Andrea Bonior
Special to The Washington Post

Andrea Bonior

Q. I have been a stay-at-home mom for a couple of years now with my twin boys and I am finally at the point where I am dying to be social and meet other families. It really is good for me in terms of stress relief and enjoyment. I met some moms though a moms group I joined. I have invited them to things and we have a great time but nobody seems to reciprocate! I am tired of always being the one to keep things going. I am someone who needs lots of social time and now that we are past the baby stage, I am ready for solid, reciprocal relationships — not being the cruise director all the time.

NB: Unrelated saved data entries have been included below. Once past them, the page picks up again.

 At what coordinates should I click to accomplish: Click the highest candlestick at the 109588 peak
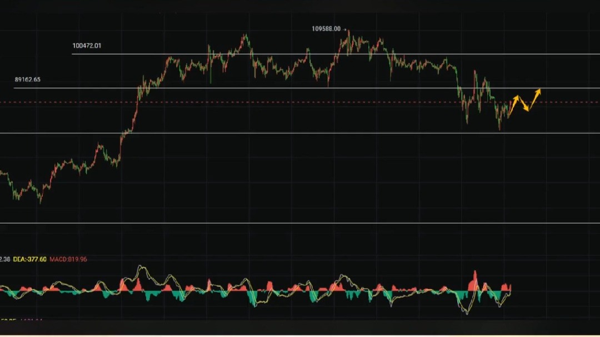coord(349,34)
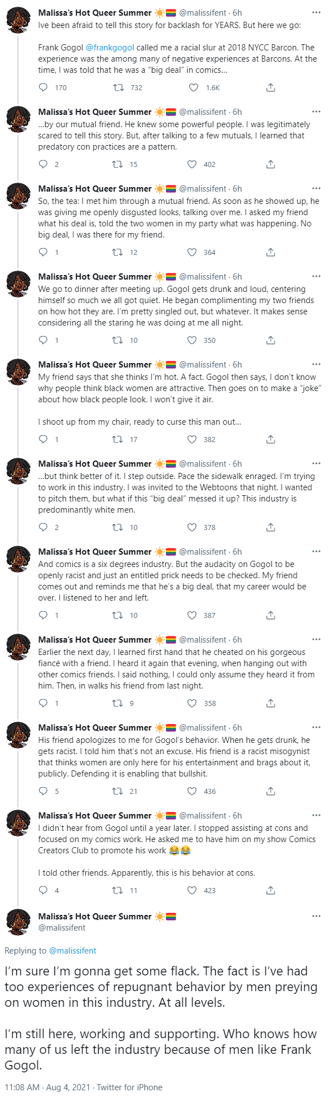Open three-dot menu on final reply tweet
329x1097 pixels.
[x=317, y=917]
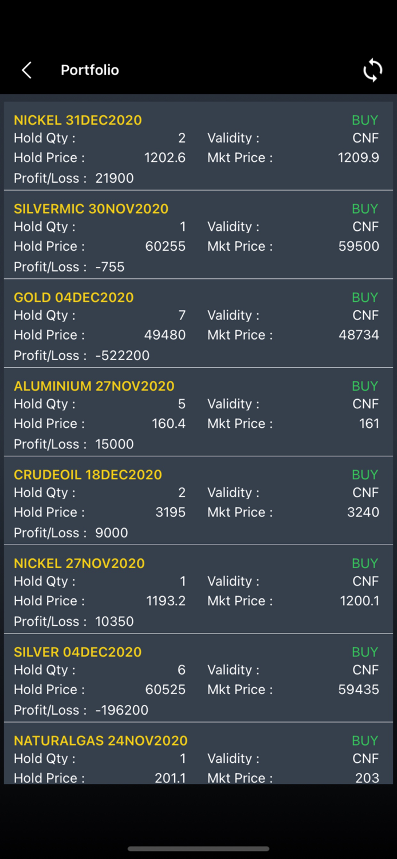Viewport: 397px width, 859px height.
Task: Tap BUY label on CRUDEOIL 18DEC2020
Action: coord(365,474)
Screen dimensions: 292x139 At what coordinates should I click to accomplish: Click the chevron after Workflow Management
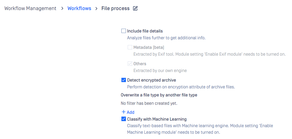coord(62,9)
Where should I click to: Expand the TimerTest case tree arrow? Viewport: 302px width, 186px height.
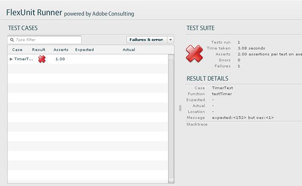tap(11, 59)
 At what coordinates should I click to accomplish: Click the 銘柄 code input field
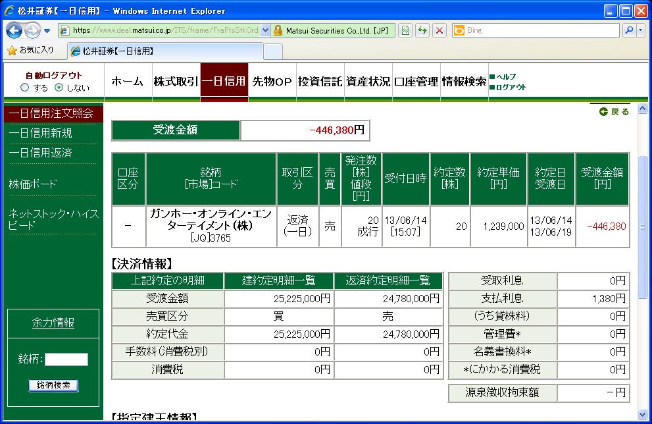(66, 359)
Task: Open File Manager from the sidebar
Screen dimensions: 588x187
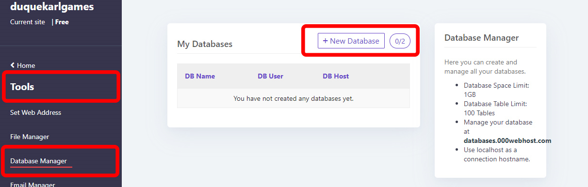Action: coord(30,137)
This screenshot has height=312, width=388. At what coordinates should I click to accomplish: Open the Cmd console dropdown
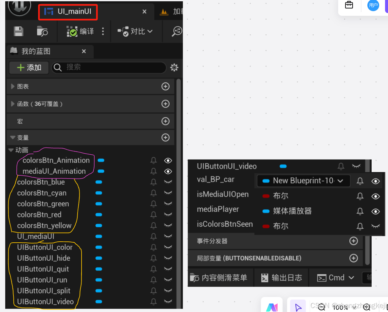pos(335,277)
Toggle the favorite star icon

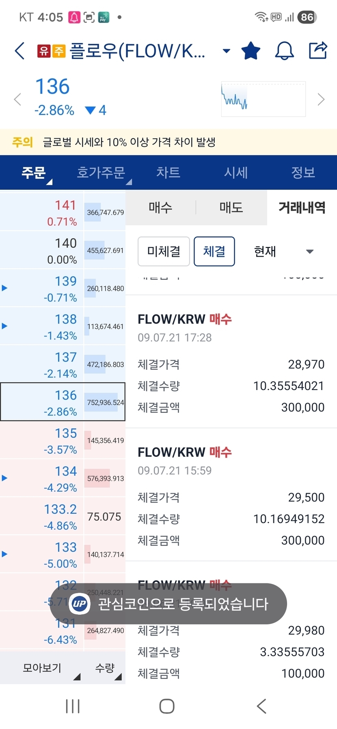coord(251,51)
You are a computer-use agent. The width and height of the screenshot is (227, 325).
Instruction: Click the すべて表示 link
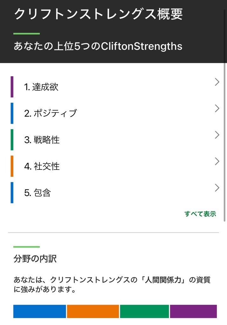click(x=200, y=214)
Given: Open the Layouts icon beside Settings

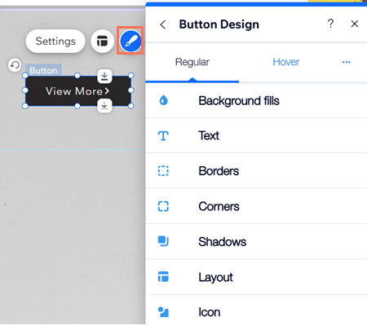Looking at the screenshot, I should [102, 41].
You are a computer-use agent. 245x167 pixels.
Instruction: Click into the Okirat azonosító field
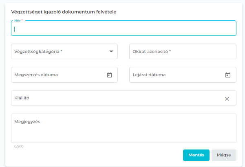(183, 52)
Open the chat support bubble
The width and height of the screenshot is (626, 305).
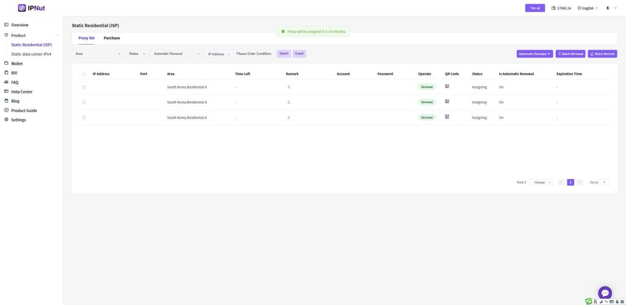click(x=605, y=293)
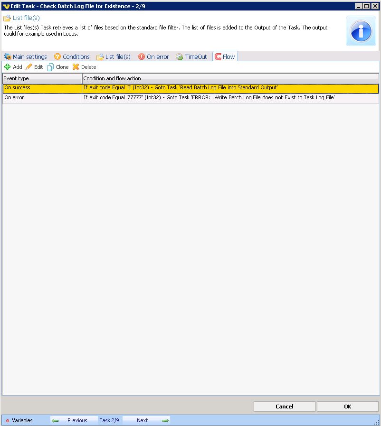Click the green plus Add icon
Screen dimensions: 381x426
click(x=8, y=67)

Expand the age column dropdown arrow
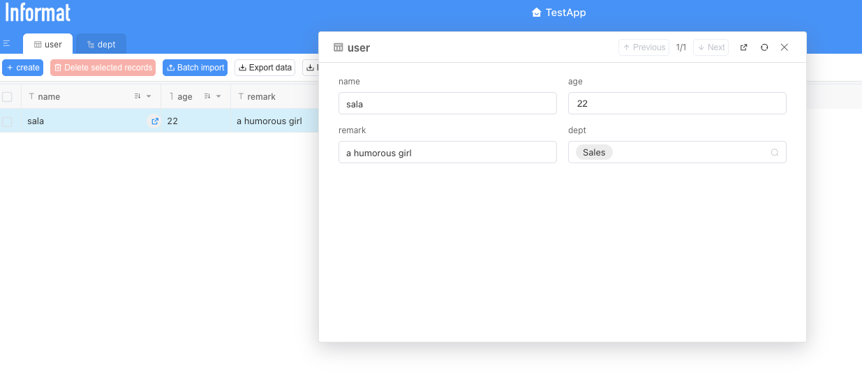pos(218,97)
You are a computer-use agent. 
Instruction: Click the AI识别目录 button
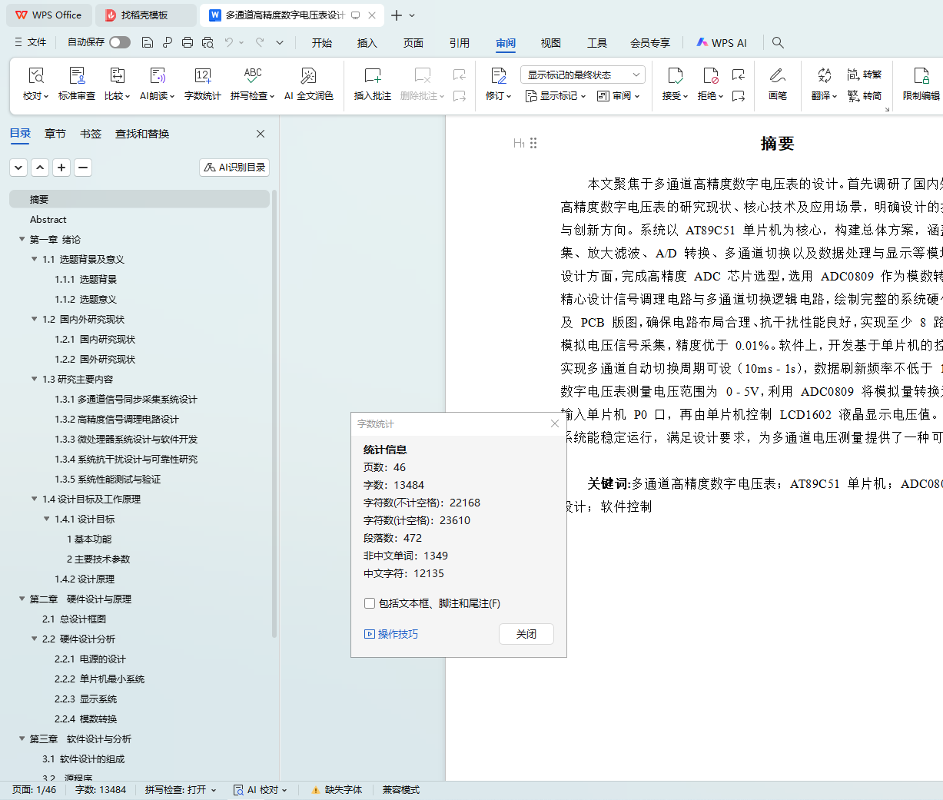(234, 167)
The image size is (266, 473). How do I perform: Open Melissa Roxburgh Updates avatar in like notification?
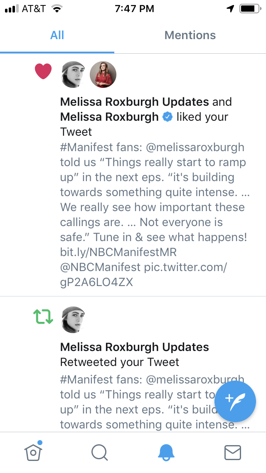tap(73, 75)
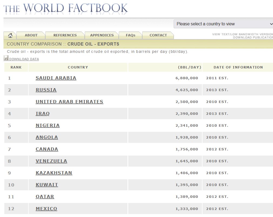Visit the United Arab Emirates page

(x=69, y=102)
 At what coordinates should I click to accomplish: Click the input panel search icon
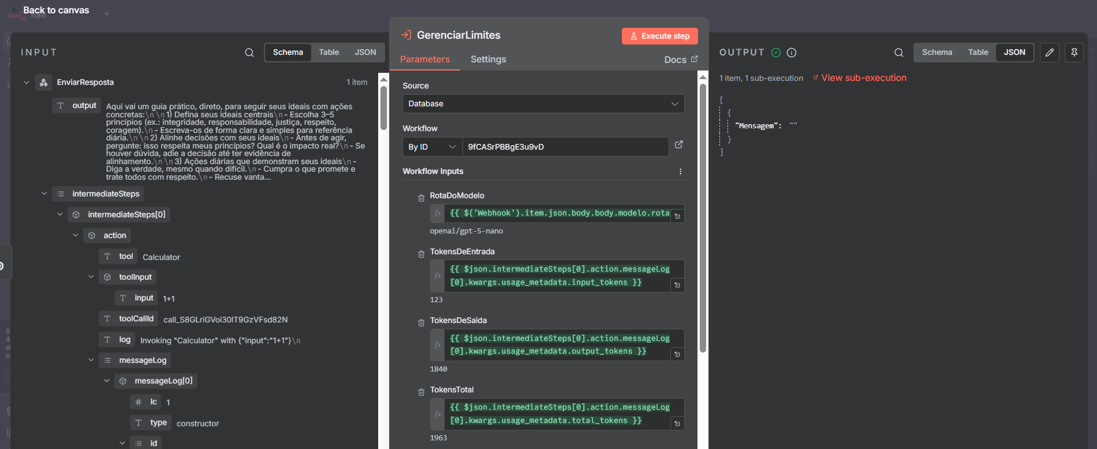click(249, 53)
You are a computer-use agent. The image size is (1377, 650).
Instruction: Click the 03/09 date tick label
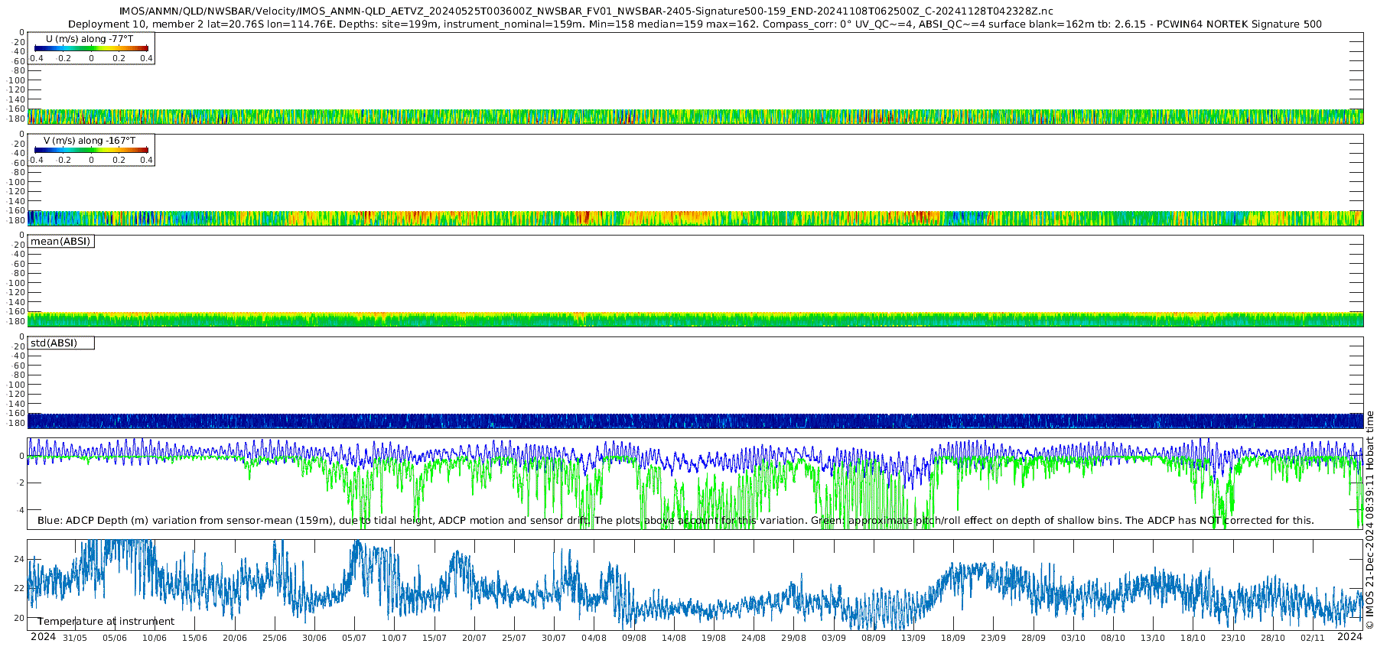click(833, 638)
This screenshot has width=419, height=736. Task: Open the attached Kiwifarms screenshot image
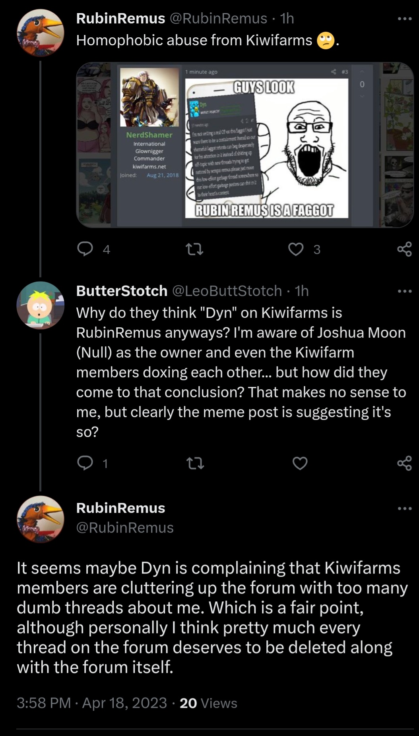[245, 145]
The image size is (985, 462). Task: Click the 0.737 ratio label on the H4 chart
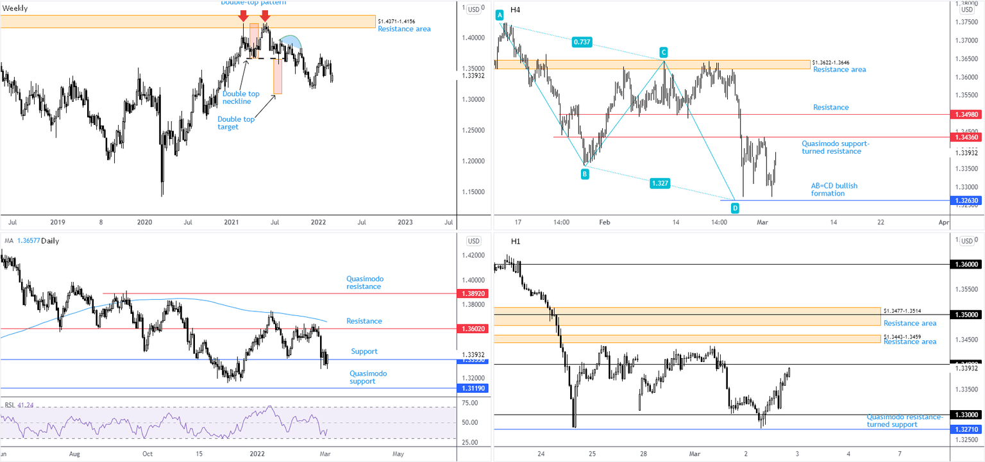(x=581, y=42)
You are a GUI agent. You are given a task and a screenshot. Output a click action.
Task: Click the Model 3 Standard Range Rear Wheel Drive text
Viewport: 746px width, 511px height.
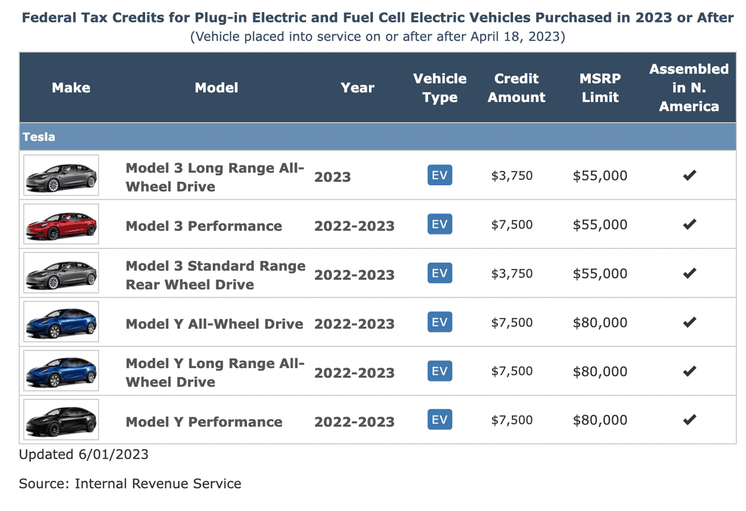[x=215, y=275]
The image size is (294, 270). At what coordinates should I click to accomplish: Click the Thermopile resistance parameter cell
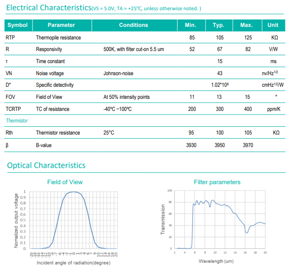click(x=58, y=37)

A: I hear this a lot. I think there is a growing societal unwillingness to initiate social interactions that don’t involve clicking “like,” and in your friends’ case, it could be made worse by the all-encompassing whirlwind of caring for young children. It could be that in the cost-benefit analysis of remaining the initiator, the social time still comes out ahead. But you can also try to set up events that will develop their own momentum and have some reciprocity built in, like standing moms nights out, potlucks, book clubs or any other “insert your activity here, but with a rotating host” type of event. And you can hint that you are excited for those because they involve sharing the burden of hosting or planning. Maybe you have just had some bad luck with these non-initiators and there are better matches elsewhere, but you won’t know until you have given a nudge and seen what happens.

Andrea Bonior, a Washington, D.C.-area clinical psychologist, writes a weekly relationships advice column in The Washington Post’s Express daily tabloid and is author of “The Friendship Fix.”